Wow, ale wstąpiła we mnie radość. Całe dwa dni z moim ukochanym mężczyzną. Będziemy mieć czas na znalezienie tego pieprzonego szyfru.
Spojrzałam na zegarek, była godzina piętnasta. Mogłam jeszcze spokojnie po pracować godzinę. Gdy tak pracowałam, podszedł do mnie Thomas.
- Czemu jeszcze Amando pracujesz? Już wystarczy i tak przez te parę dni wykonaliśmy kawał dobrej roboty.
- Przecież wiesz, że uwielbiam pracę w ogrodzie.

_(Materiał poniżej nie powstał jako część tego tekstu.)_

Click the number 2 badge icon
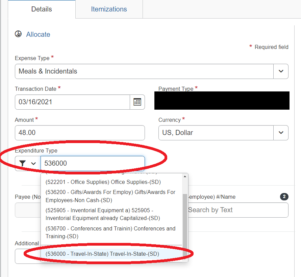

- Dziękuję, za pozwolenie na wyjazd - uśmiechnął się do mnie i objął mnie w pasie, przyciągając do siebie. Stałam tak blisko, że czułam jego oddech na moich ustach.

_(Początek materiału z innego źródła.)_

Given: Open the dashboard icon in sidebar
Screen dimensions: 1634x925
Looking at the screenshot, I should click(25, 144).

- Przecież to jest szansa na większy rozwój twojej firmy - jego oczy były pełne podniecenia. Przestraszyłam się i chciałam się odsunąć.
- Chciałaś powiedzieć, że dla naszej firmy - mówiąc to, nachylił się i mnie pocałował. Byłam w szoku, ale zaraz się wyrwałam z jego obięć.
- Co ty sobie wyobrażasz, chyba ustaliliśmy, że nie masz prawa mnie dotykać , a tym bardziej całować.
- Przecież to tylko jeden pocałunek, zresztą jesteś w tym miejscu moją narzeczoną i mam do tego prawo - zbliżał się do mnie - Nie udawaj Amando takiej cnotki - złapał mnie za rękę, zbyt mocno bym mogła się wyrwać. Ręka zaczęła mnie boleć.
- Thomas puść mnie, to boli - jego czarne oczy płonęły z pożądania. Byłam przestraszona. Zaczęłam się rozglądać, ale pracowników już nie było. Zostałam tylko ja i Tom.
- Sądzisz, że pozwolę ci tu zostać z tym dupkiem - o czym on gada.
Był wściekły - myślisz, że nie wiem co robiliście w altance? - przyciągnął mnie jeszcze bliżej - skoro on mógł ciebie pieprzyć to ja też.
Złapał mnie mocno w talii i zaczął mnie całować i macać. Próbowałam się wyrwać, ale zaciągnął mnie w ustronne miejsce gdzie znajdował się schowek na narzędzia. Wepchnął mnie do nie go.
- Myślisz, że dam się dużej zwodzic twoim gierką? - jego twarz przybrała zły wyraz. Pierwszy raz widziałam, żeby tak się zachowywał.
- Thomas co ty wyprawiasz, co się z tobą stało - myślałam, że moje słowa jakoś do nie go dotrą, ale się pomyliłam.
- Jeśli on mógł ciebie mieć, to ja teraz też będę mógł - szybkim ruchem był już blisko mnie i trzymał mnie za kark - ja będę lepszy - złapał mnie za bluzkę i ją ze mnie zerwał. Zaczęłam krzyczeć i się wyrwać. Ale on odwrócił mnie tyłem, ręką zasłonił mi twarz i popchnął mnie na ścianę. Uderzyłam głową, która zaczęła mnie bardzo boleć. Zaczął odpinać mi spodnie.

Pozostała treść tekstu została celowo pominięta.